▶ Что нужно сделать
(A) Что именно, по словам отрывка о Ландау, его интересовало? Перечислите все пункты.
(B) Продолжите отрывок о Ландау с того места, где он заканчивается.

▶ Цитируемый отрывок
Он не очень верил в обещания. Благие помыслы — прекрасная вещь, но нередко встречаем мы людей, у которых обещания подменяют саму деятельность и привлекательный план на будущее становится вроде бы уже делом настоящего. «Вы мало работаете»,— наверно, это самый тяжелый упрек ученикам, на который был способен Дау.

«Без любознательности,— писал Ландау,— нормальное развитие человека, по-моему, немыслимо. Отсутствие этого драгоценного качества зримо при всяком столкновении с куцым интеллектом, со скучным старичком любого возраста».

Трудно представить человека столь ненасытной любознательности, какая была у Ландау. Его интересовало все: что нового в политике, что показывают в кино, дали ли результаты реформы средней школы, как делают газету. Мой друг, актер Игорь Кваша, встретился с Дау в Коктебеле на пляже.

Лежали, копались в камешках, купались, разговаривали.

— О чем? — спросил я Игоря.

▶ Исследуемые данные
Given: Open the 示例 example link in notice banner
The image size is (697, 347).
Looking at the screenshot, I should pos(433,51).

==

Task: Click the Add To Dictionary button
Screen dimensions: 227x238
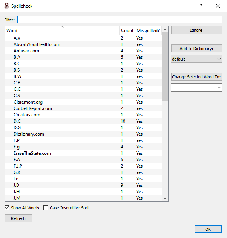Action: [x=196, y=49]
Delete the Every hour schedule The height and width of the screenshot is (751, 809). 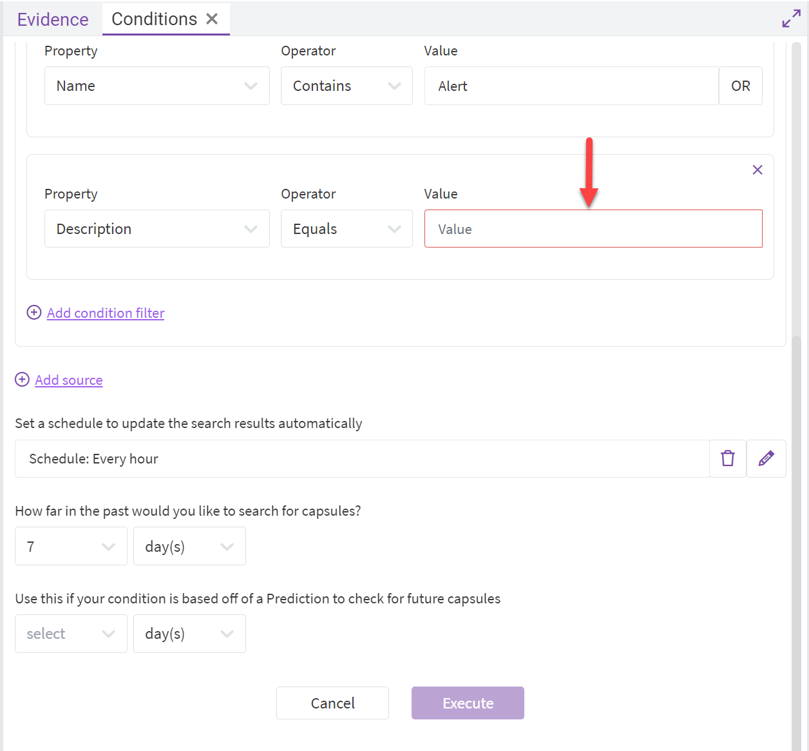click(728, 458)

▶ Ответы по пунктам
(A)
- что нового в политике
- что показывают в кино
- дали ли результаты реформы средней школы
- как делают газету

(B)
— О системе Станиславского. Я не знал, кто он такой, потом спросил, он отвечает: «Я — физик».

Потом мне сказали, что это Ландау. Он очень интересовался системой Станиславского...

Юмор, если уж он есть в человеке, черта неистребимая. Первым признаком выздоровления Ландау после страшной катастрофы были его шутки.

В его палату пришли психиатры и принесли с собой таблички. На табличках были нарисованы крестики и кружочки.

— Что это? — спросили психиатры и показали крестик.

— Кружочек,— очень серьезно ответил Дау.

— А это? — И показали кружочек.

— Крестик.

Психиатры ретировались в большом замешательстве. Ландау подмигнул медицинской сестре и прошептал:

— Здорово я их обманул, а? Будут теперь знать, как приставать с разными глупостями...

Сестра рассказала все психиатрам; они обрадовались: значит, их опыт прошел более чем успешно. Болит, а он шутит. Трудно, а он смеется.

Он никогда не ругался со своими научными противниками, он шутил. Это было куда опаснее, чем брань. Бранные слова тяжелы, как камни, а шутки — они летают и иногда залетают очень далеко...

Любил иногда весело «поддеть». Одному приятелю, известному физику, академику, который прешел навестить его, пожаловался, что отстал: давно не читал специальных журналов.

— Не беда! — воскликнул физик.— Я тебе всe расскажу!

— Да что ты мне можешь рассказать?! — отозвался Ландау.— Меня же физика интересует...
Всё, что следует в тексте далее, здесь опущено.